Удивительная тишина господствовала всю ночь. Не слышно было артиллерийской канонады, не гудели надрывно ночные бомбардировщики, нигде не видно сполохов пожарищ, даже ракеты не вспыхивали. Деревья стояли неподвижными, между кронами виднелось звездное небо. Но чувство усталости не проходило, пока не повеяла рассветная прохлада. И как только усталость немного отошла, так остро возникло предчувствие боя. Это предчувствие предстоящего сражения всегда захватывает человека сполна, к этому привыкнуть нельзя.
В такие моменты Андрей всегда сравнивал события человеческой жизни с явлениями в природе. И на этот раз ему вспомнилось приближение грозы где-то в донецких степях: все вокруг затихало, замирало… Незаметно появлялись сумеречные тени — легкие, прозрачные. А потом возникал где-то вдали неясный гул грозы — он близился, нарастал, становился мощнее, как грохот поезда где-то за курганами. Вот уже за пригорками да за деревьями взметались бледные, неясные сполохи, они мигали, каждый раз сильнее и ярче. Воздух свежел, срывался влажный ветер, и вдруг небо разваливалось от молнии и грома, казалось, рядом произошел взрыв, даже дымом пахло. И обрушивался ливень, завладевая миром. И как грозу человек не может предотвратить, так солдат не может отсрочить предстоящее сражение. Когда оно приближается, окопник всегда его предчувствует. И какая разница для солдата — большой или малый будет бой: в любом таится смерть. Гибнет один или множество людей — каждый из них погибает в отдельности, и никому легче не становится: умирает ли он в малом бою иль в большом сражении. И жизнь у человека одна, и смерть — одна, независимо от того, где она настигает нас. И смерть каждого непохожа на смерть других людей, как непохожа жизнь любого на жизнь кого бы то ни было иного. Они, жизнь и смерть, единственны для каждого.
Наверное, поэтому солдаты не просто ожидают бой, а готовятся к нему: каждый не только тщательно чистит и проверяет оружие, но и в себя заглядывает, укрепляет свое душевное состояние, становится сосредоточеннее, отходя от мелочности и эгоизма, добреет к товарищам по окопу, по оружию.

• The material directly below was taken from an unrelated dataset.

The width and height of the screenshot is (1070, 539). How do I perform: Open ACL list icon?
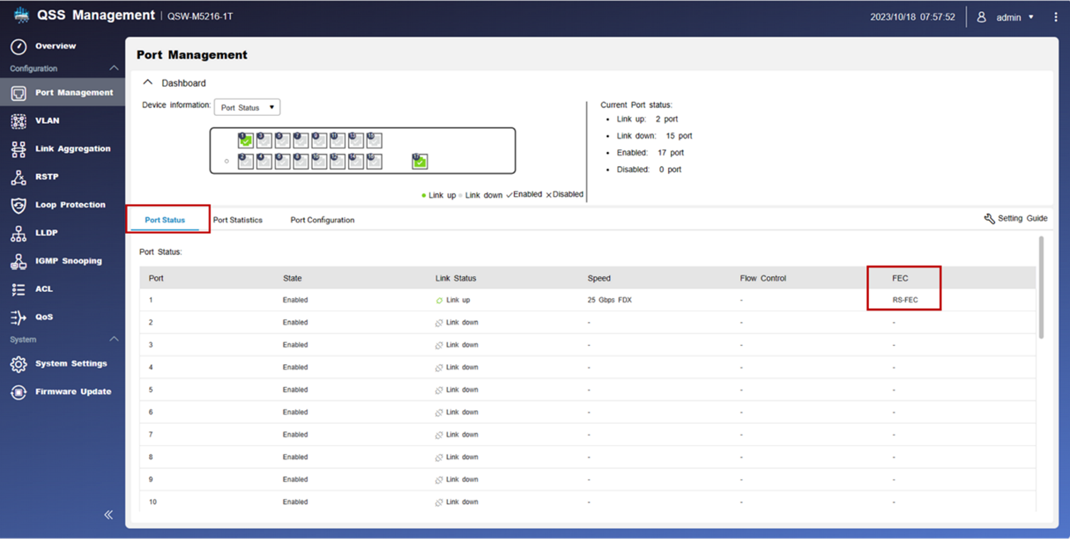[18, 290]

Пулеметчики, расположившись в саду, ожидали дальнейших распоряжений. Время шло, а от Истомина не было связного, и Оленич отдал команду окапываться по кромке сада, выбирая удобные для пулеметов секторы обстрела.
Подошел сержант Райков.
— Товарищ лейтенант, что-то уж очень тихо в той стороне, где должен быть фриц, — шепотом промолвил он, явно выказывая тревогу, вызванную неведением. — Мы словно слепые. Хоть занимай круговую…

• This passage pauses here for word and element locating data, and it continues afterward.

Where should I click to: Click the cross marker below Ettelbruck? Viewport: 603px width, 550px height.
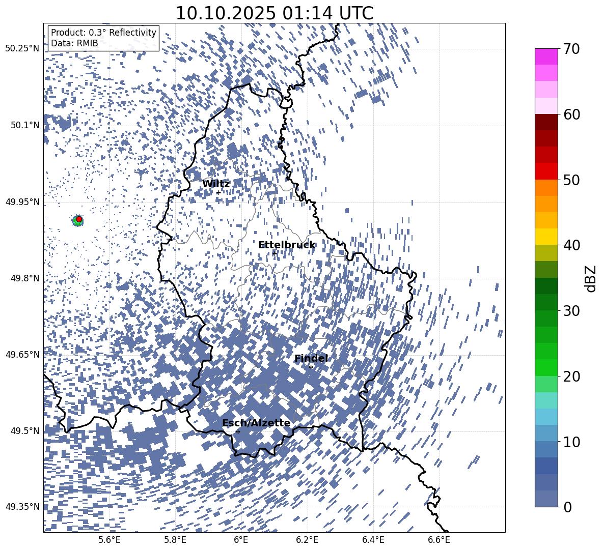click(275, 253)
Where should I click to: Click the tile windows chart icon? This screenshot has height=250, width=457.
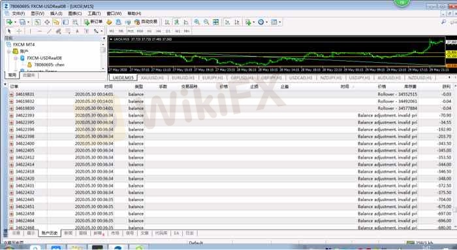[x=215, y=22]
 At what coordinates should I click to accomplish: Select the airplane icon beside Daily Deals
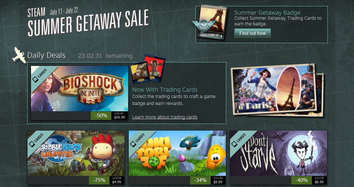tap(19, 55)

— Да, подозрительно тихо. Обычно немцы ночью для острастки пускают ракеты.
Еремеев пробормотал:
— Собаки лают по ночам от страха.
— Возможно, они затихли, выжидая, пока мы себя обнаружим. — Оленич пожал плечами, однако запомнил слова своего ординарца: похоже, народная примета очень правильна и по отношению к фрицам.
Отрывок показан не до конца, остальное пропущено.